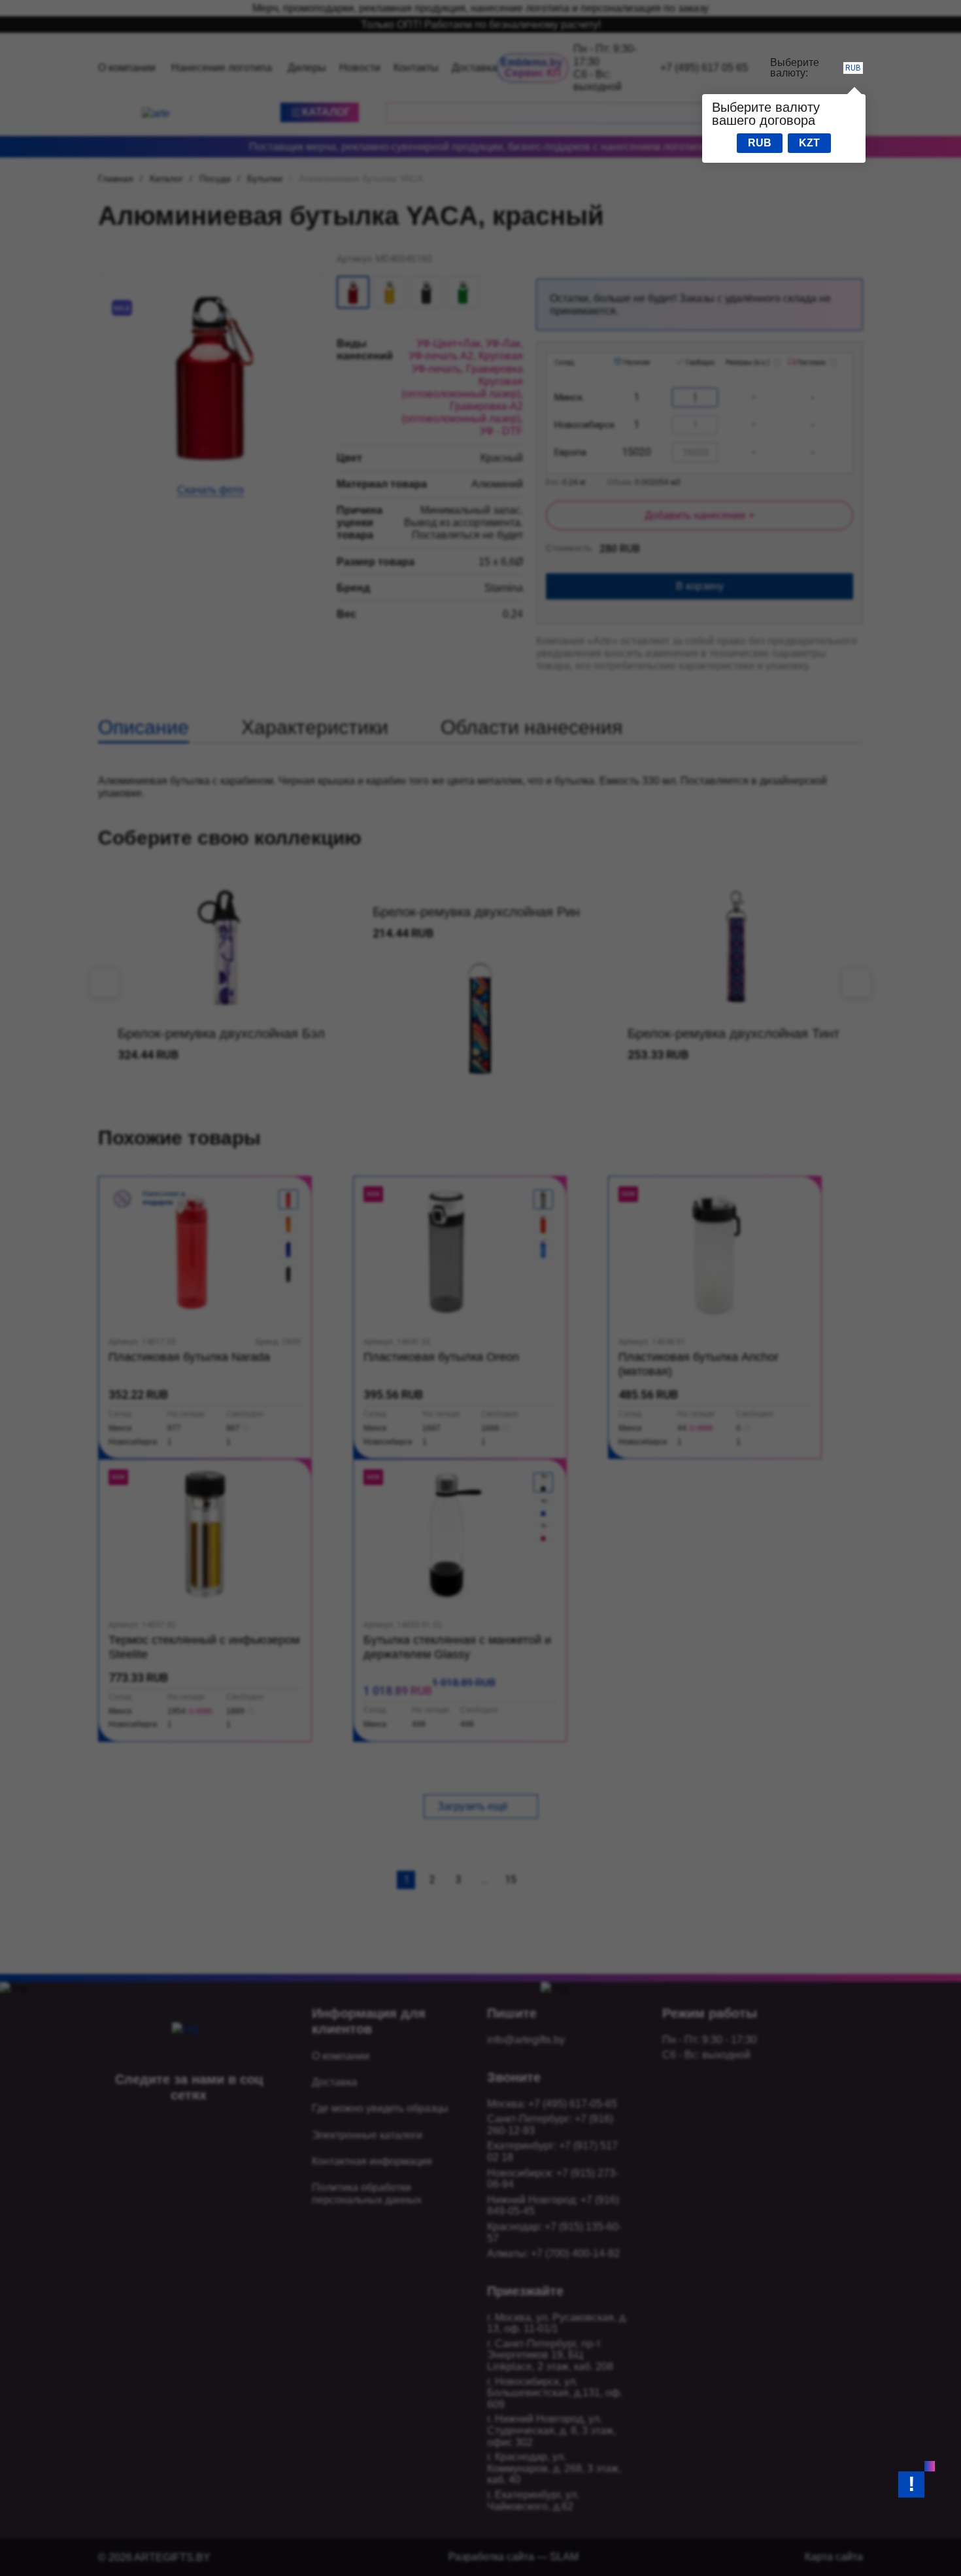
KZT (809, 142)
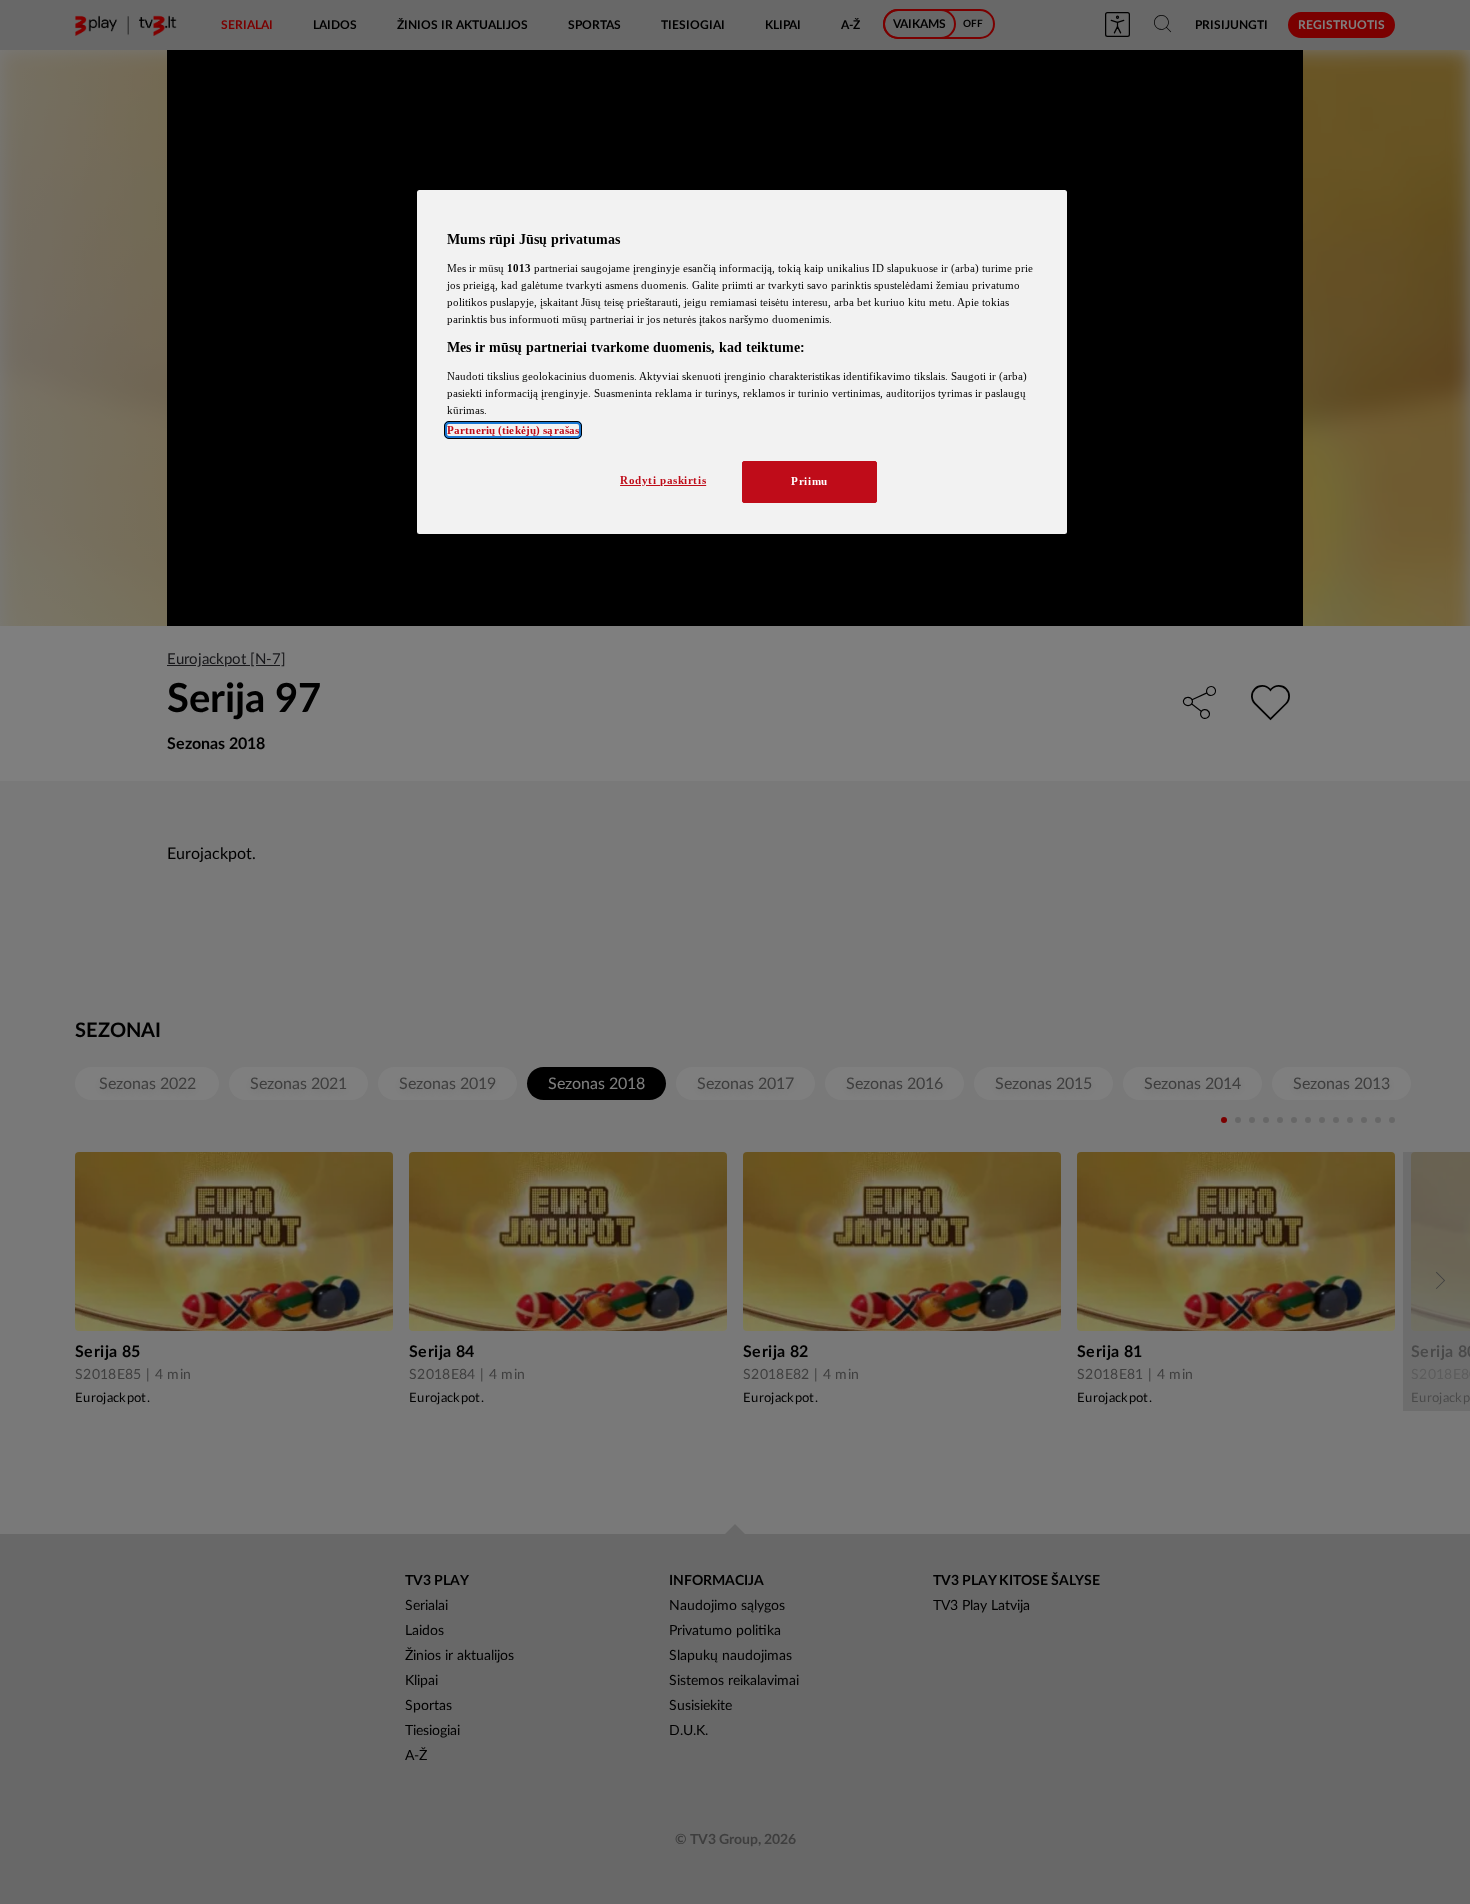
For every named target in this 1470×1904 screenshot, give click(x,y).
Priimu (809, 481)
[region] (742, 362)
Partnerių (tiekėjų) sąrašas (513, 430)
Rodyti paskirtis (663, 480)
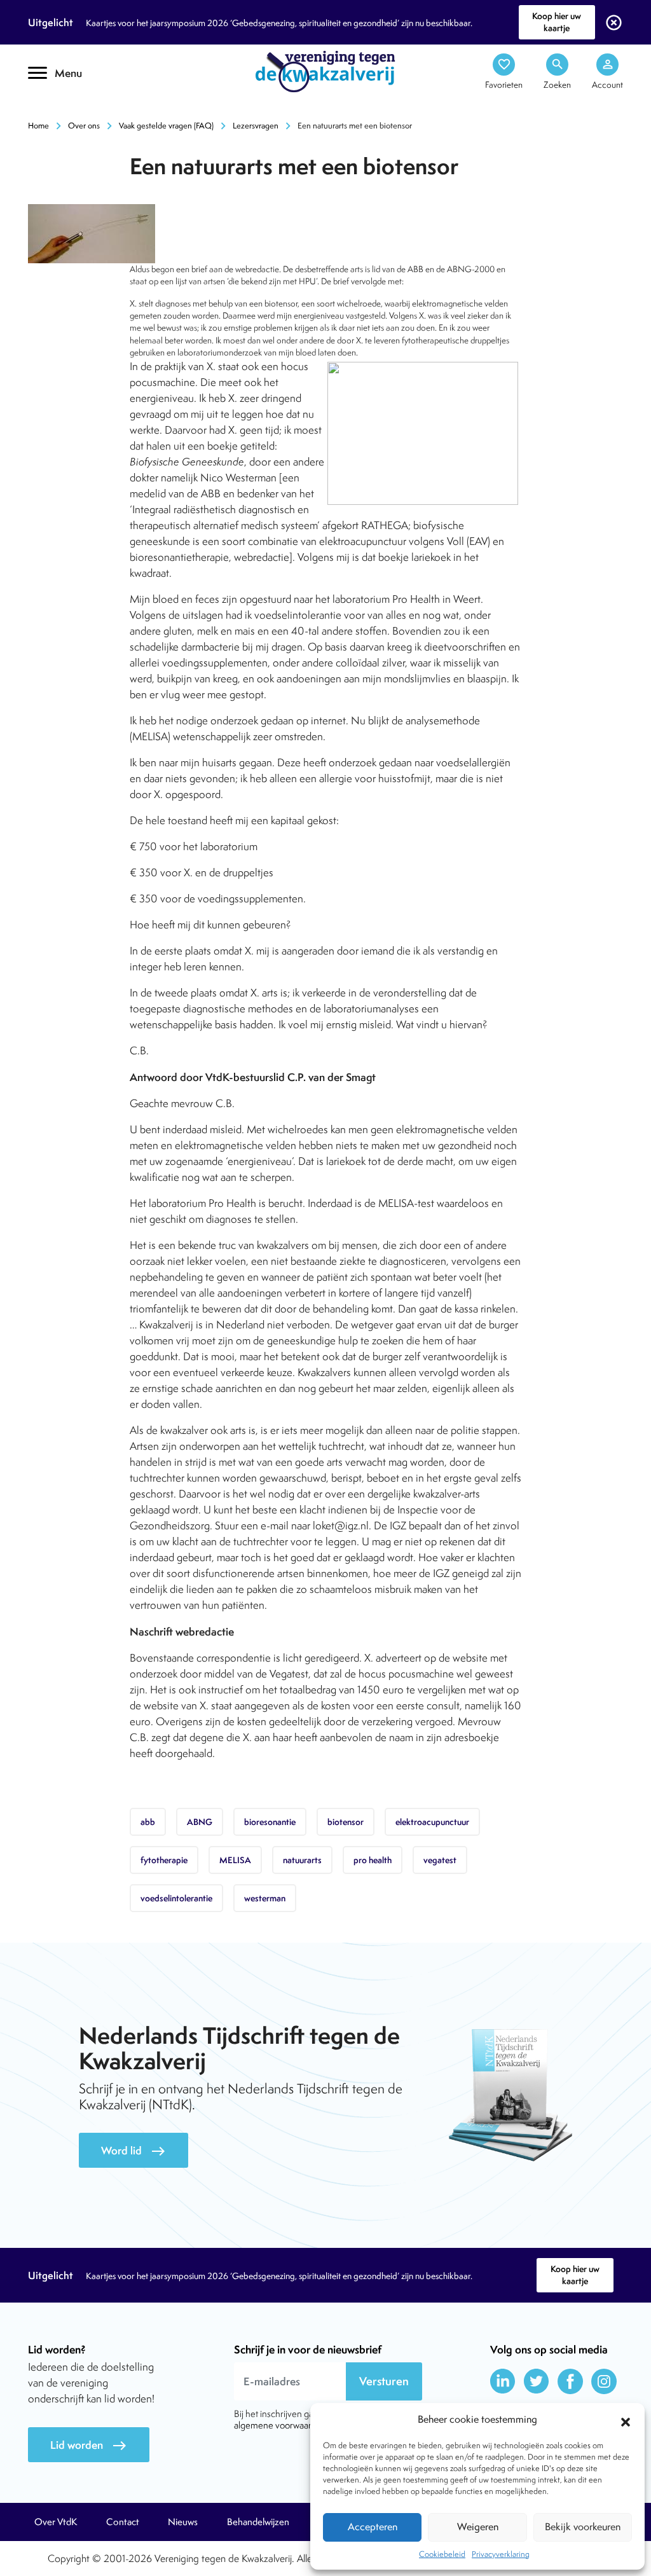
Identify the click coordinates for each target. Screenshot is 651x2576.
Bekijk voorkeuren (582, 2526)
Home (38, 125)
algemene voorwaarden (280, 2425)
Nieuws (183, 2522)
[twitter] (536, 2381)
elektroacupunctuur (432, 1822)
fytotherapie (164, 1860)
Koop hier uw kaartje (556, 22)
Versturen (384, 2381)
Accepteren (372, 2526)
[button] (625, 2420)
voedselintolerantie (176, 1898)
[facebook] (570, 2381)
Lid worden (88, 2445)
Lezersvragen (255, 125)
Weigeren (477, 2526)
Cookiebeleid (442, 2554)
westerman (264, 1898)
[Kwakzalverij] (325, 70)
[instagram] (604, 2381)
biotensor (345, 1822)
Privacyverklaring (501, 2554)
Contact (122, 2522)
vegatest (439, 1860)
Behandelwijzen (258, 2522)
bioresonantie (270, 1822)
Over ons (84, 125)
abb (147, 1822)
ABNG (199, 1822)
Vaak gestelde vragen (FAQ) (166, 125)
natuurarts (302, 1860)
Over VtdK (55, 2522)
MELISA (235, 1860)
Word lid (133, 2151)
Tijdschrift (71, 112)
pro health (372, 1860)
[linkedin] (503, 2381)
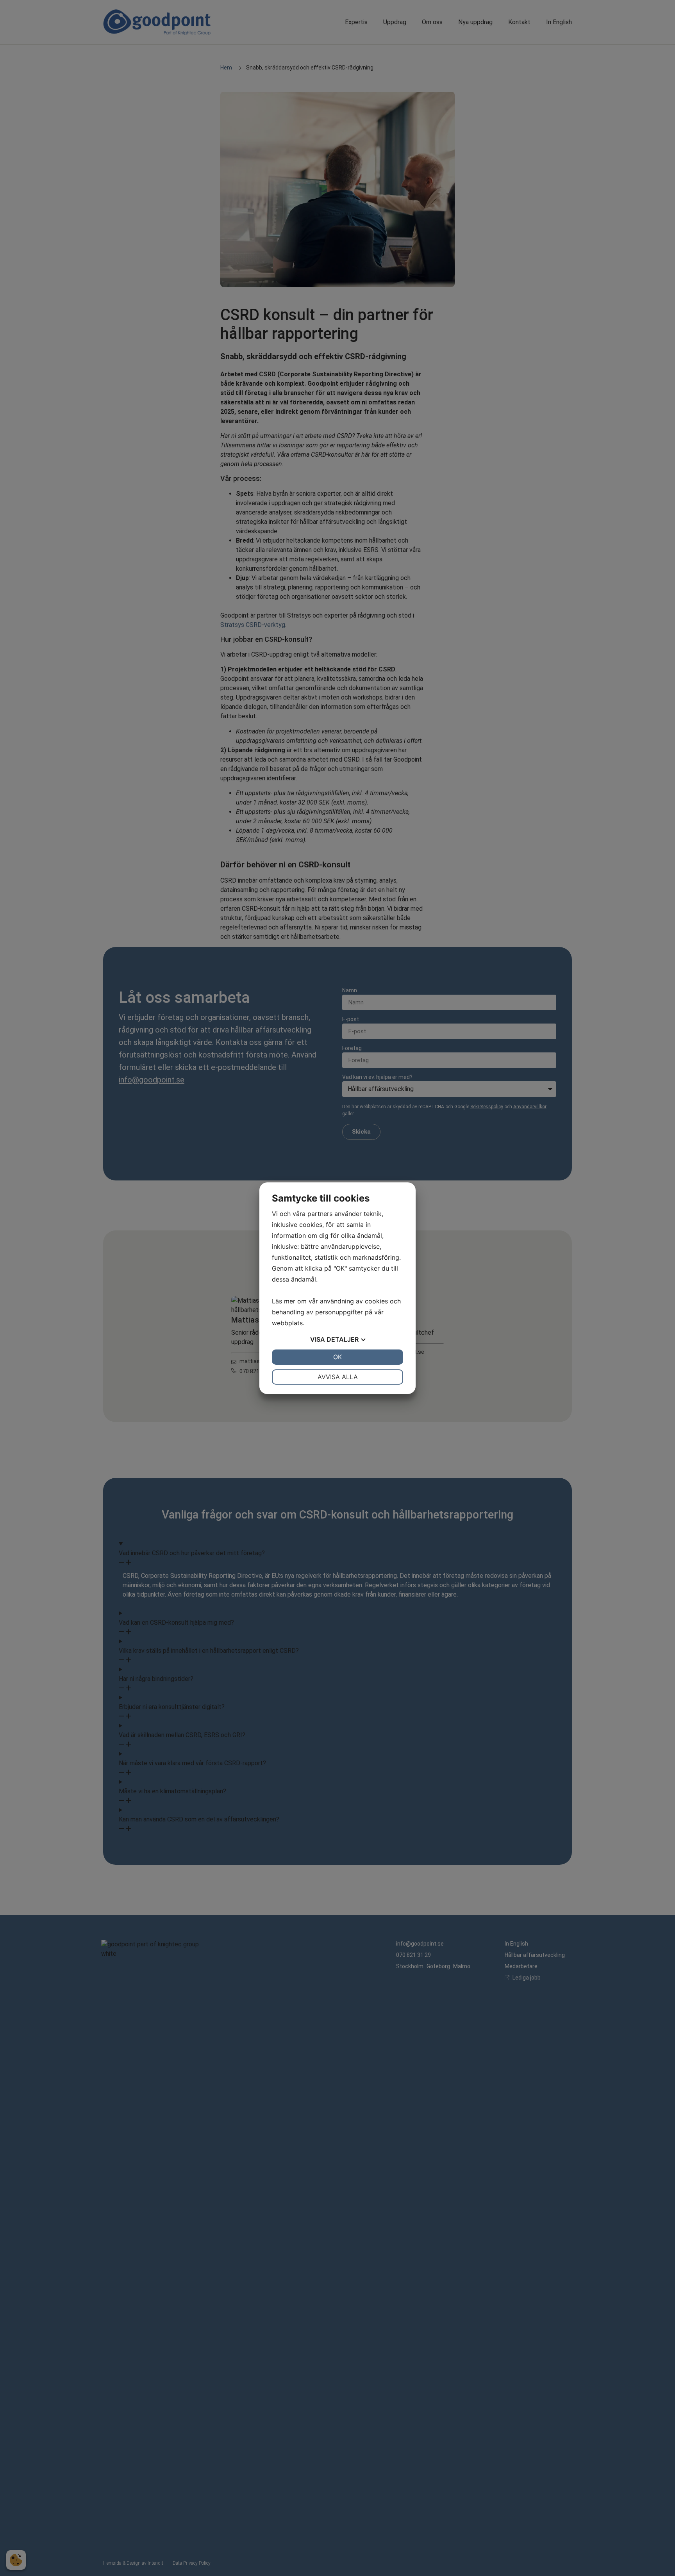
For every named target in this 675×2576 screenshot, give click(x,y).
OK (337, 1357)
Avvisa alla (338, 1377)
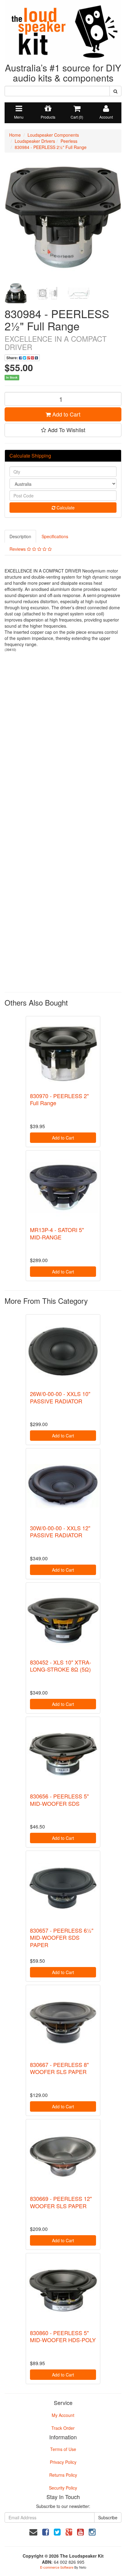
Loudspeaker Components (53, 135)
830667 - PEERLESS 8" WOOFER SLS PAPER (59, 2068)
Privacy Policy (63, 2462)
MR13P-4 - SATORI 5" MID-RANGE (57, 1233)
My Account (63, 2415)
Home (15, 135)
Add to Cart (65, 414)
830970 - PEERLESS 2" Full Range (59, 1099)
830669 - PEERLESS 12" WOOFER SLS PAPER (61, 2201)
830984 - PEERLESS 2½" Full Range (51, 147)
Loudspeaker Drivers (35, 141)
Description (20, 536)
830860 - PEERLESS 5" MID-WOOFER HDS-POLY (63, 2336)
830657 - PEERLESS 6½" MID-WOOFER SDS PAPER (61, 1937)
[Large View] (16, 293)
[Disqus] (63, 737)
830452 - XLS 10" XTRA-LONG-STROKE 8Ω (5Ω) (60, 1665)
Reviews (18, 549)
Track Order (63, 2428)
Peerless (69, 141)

□ □ □ □ □

▶ _EXERCISE AIM_: Produce only the lines from the line containing "algemene voorwaarden (280, 2425)" through the line containing "[button] (625, 2420)", inclusive of both, exactly as they stand in the entries above.

▶ _OUTPUT FOR THIS TASK_:
algemene voorwaarden (280, 2425)
Nieuws (183, 2522)
[twitter] (536, 2381)
elektroacupunctuur (432, 1822)
fytotherapie (164, 1860)
Koop hier uw kaartje (556, 22)
Versturen (384, 2381)
Accepteren (372, 2526)
[button] (625, 2420)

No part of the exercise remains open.